Critiques HUMEURS

« Tuer le père » d’Amélie Nothomb

20 octobre, 2011

« Tuer le Père », un titre provocateur, une couv’ rouge sang. Oulala le Nothomb 2011, il va dépoter !

Je suis une fana d’Amélie, non pas pour son excentricité et ses chapeaux burlesques, quoi que cela ne me déplaise pas, mais pour ses livres. « Stupeur et tremblements », « Hygiène de l’assassin », « Métaphysique des tubes », « La cosmétique de l’ennemi » ou encore « Acide sulfurique » sont des romans à lire absolument !

Je vous pose le décor. Nous sommes en août 2011 et comme tous les ans à la même période j’attends l’arrivée du nouveau Nothomb. Comme le beaujolais nouveau, tu l’attends sans vraiment  l’attendre. Sera-t-il bon ? Sera-t-il mauvais ? Et puis tu te dis, ça y est c’est aujourd’hui le Nothomb nouveau est arrivé. Alors tu cours l’acheter, tu regardes ce qui est écrit sur l’étiquette, tu l’ouvres, tu le goutes et… et ça passe pas toujours bien.

amelienothomb-tuerlepere1Alors ce Nothomb nouveau il a quel goût ? Et bin je vais vous le dire.

L’histoire c’est celle de Joe un adolescent passionné d’illusionnisme qui vit seul avec sa mère, qui ne l’aime pas du tout. A la maison c’est le défilé de mecs, plus ou moins sympas, qui couchent avec sa mère. Un jour, elle tombe amoureuse et demande Joe à débarrasser le plancher. L’ado ère dans les rues, il travaille dans des casinos. Talentueux et ambitieux, il compte gagner beaucoup d’argent pas par magie mais grâce à elle. Pour s’améliorer dans ce domaine, il s’incruste chez Norman, l’un des meilleurs prestidigitateurs du monde. Celui-ci le prend sous son aile, lui enseigne ses petits secrets et l’élève comme son fils avec sa femme Christina. Mais Christina est un canon et Joe en tombe vite amoureux. Cette histoire va dégénérée, mais pas trop non plus ce qui est fort dommage.

« Tuer le Père », c’est un livre un peu mou au début qui dès la fameuse page 99 va s’accélérer et devenir plus prenant. A ce moment là du livre, le couple Norman et Christina part comme chaque année dans un festival. Ils sont sous LSD. Cette année, Joe est assez grand pour les accompagner. A-t-il pris du LSD lui aussi ? Telle est la question.

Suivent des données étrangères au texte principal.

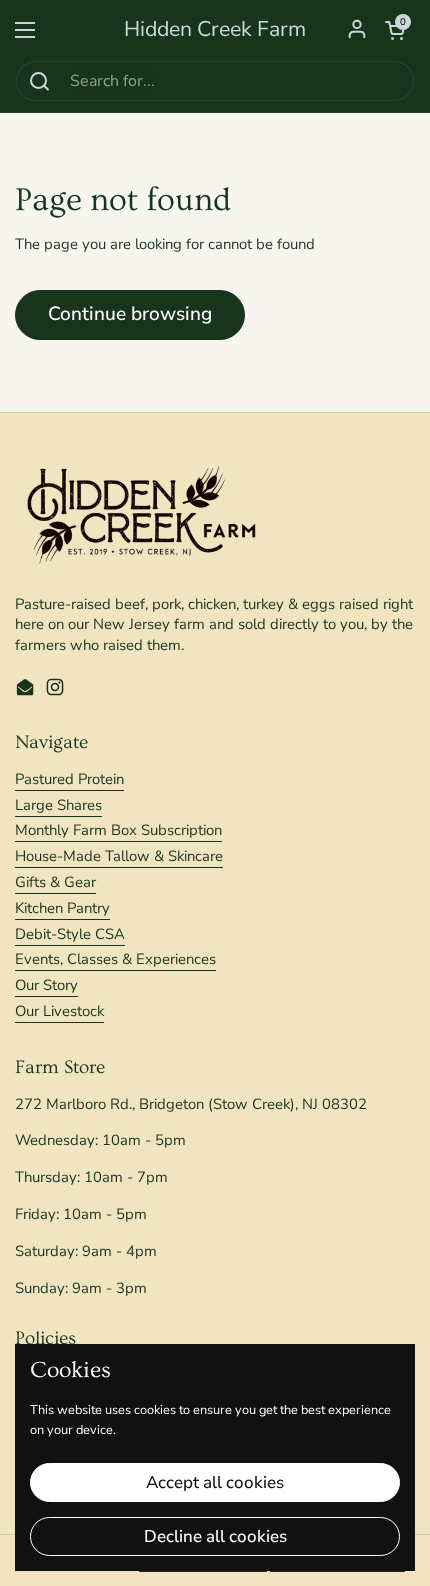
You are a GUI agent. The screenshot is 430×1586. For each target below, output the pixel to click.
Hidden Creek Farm (215, 29)
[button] (395, 30)
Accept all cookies (215, 1482)
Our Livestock (59, 1011)
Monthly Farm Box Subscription (118, 830)
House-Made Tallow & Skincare (119, 856)
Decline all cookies (215, 1536)
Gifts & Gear (55, 882)
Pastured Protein (69, 779)
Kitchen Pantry (62, 908)
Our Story (46, 985)
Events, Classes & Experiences (115, 959)
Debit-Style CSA (70, 934)
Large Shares (58, 805)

Verdict sur le dernier Nothomb : c’est loin d’être le meilleur mais il est vraiment mieux que le Nothomb précédent. En août 2010, je me souviens. J’avais regardé l’étiquette « une forme de vie », pas terrible. Je me suis dit qu’importe le flacon, pourvu qu’on est l’ivresse. Mais l’ivresse j’ai pas eu. J’ai pris une gorgée… du mauvais vin, je n’ai plus rien bu. J’ai reposé la bouteille sur la table en espérant que le Nothomb 2011 soit un meilleur cru.

En 2012, Amélie me feras-tu rêver comme tu l’avais fais les premières années. Le mois d’août, j’attendrai. Et j’espère de tout cœur que le Nothomb nouveau je le boirai.